The news, reported by The Korea Herald, contradicts previous expansion plans made by the biologics maker. In May 2016, the firm told Biopharma-Reporter it was investing $275m at its site in Songdo, doubling the size of one plant to 100,000, and building a third plant housing 120,000L of mammalian cell culture capacity.
This was confirmed by Celltrion spokesperson Hee won Park, who told us while the initial plan announced in 2016 for the third plant was 120,000L at Songdo, the firm is now reviewing building a third facility overseas “to ensure stable supplies for global partners.”
As well as its own biosimilar pipeline, Celltrion entered into a biosimilar development partnership forged in 2009 with Hospira. Hospira has since been acquired by Pfizer and Celltrion continues to supply the Big Biopharma firm with a number of biosimilars, including Inflectra (infliximab-dyyb).

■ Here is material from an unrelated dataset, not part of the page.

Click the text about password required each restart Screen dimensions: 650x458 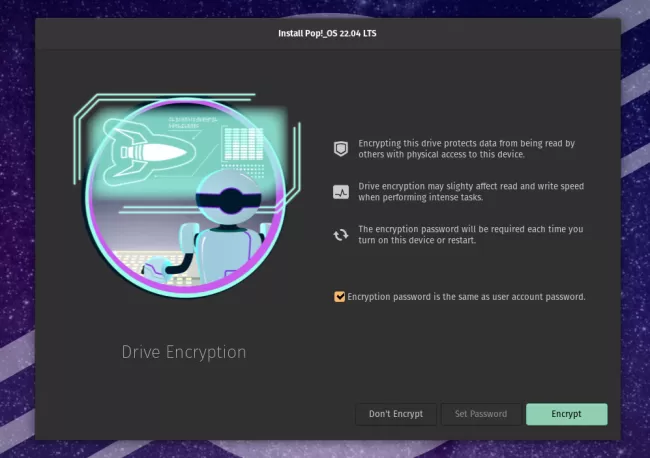[471, 235]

The firm also has global infliximab supply deals in place with firms including Egis, Hikma, Perrigo, Nippon Kayaku, and BioGaran. And in 2016 Celltrion inked a deal to supply Teva with versions of Roche’s Herceptin (trastuzumab) and Rituxan (rituximab).
Hee confirmed Celltrion is still adding 50,000L of capacity at plant number 1 in Sondo, but would not confirm the new overseas facility would boast 360,000L as stated by The Korea Herald.
“We can only confirm that we are reviewing the plan for the third plant overseas including the site and the capacity,” we were told. “Once we are ready to finalize and announce all the details, will surely update you with it.”
The U-turn comes several months after fellow Korean biologics maker Samsung BioLogics said it was considering building its fourth facility outside of the country, nearer its clients in Europe or the US.